Given the above, it is possible to verify that the incidence of S. aureus and MRSA is common in food and in the food production chain, and that researches are still required for a better understanding of the distribution of MRSA and its diversity, with emphasis on analyses that allow verification of similarity of the strains and thus determinate or suggest their origin and, consequently, indicate preventive and control measures.

Conclusion

The use of antibiotics, and more specifically the indiscriminate use of antibiotics, in the treatment of infections caused by Staphylococcus generated a very serious public health problem: the resistance of Staphylococcus spp. to antibiotics. In this review, information about MRSA was gathered from studies published around the world.

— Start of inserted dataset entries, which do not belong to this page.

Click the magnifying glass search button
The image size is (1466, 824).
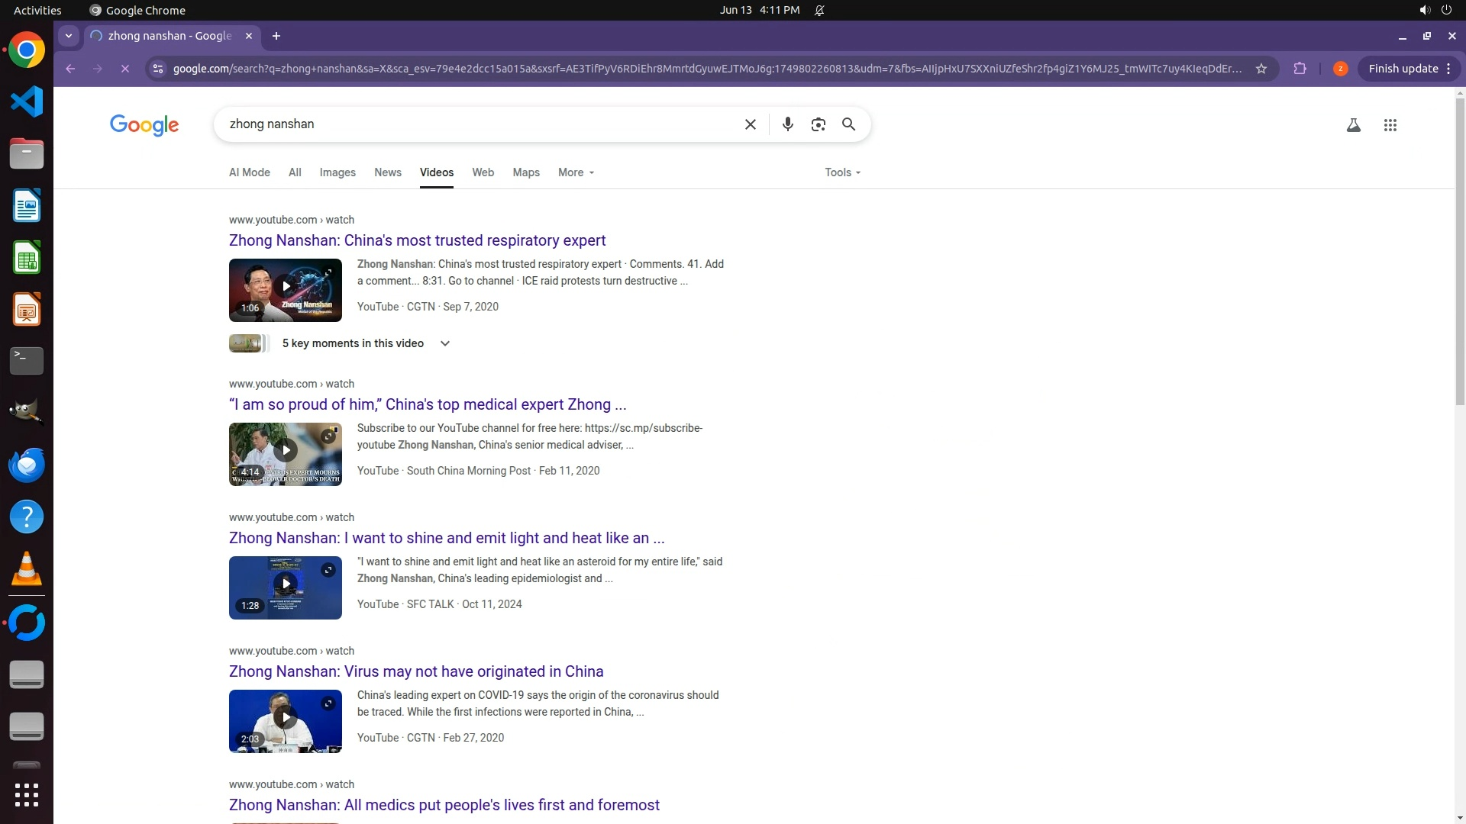point(848,124)
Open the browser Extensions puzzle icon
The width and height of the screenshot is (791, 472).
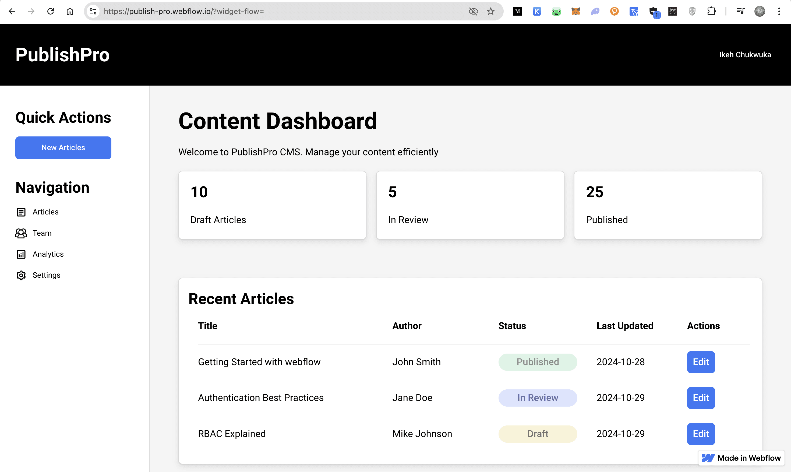coord(712,11)
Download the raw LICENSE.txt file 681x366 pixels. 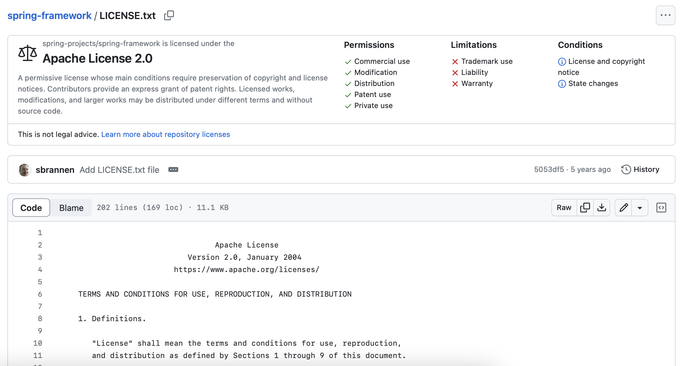601,208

Herein, the incidence of MRSA in food samples, food handlers, food-producing animals, and food processing environments was presented. The situation is critical since VISA and VRSA are being reported in the treatment of infections caused by MRSA, revealing the difficulty to treat infections and the need for new antibiotics. The need for caution in the use of antibiotics in both human and animal health is emphasized.

In Brazil, researches support that S. aureus is widely present in the food production chain and in final products, thus representing a potential risk to public health. However, researches on MRSA in food in certain regions of the country are still scarce, which may be concealing a reality that is different from the one presented here. Finally, it is worth noting that studies on MRSA are still required because of their significance to public health.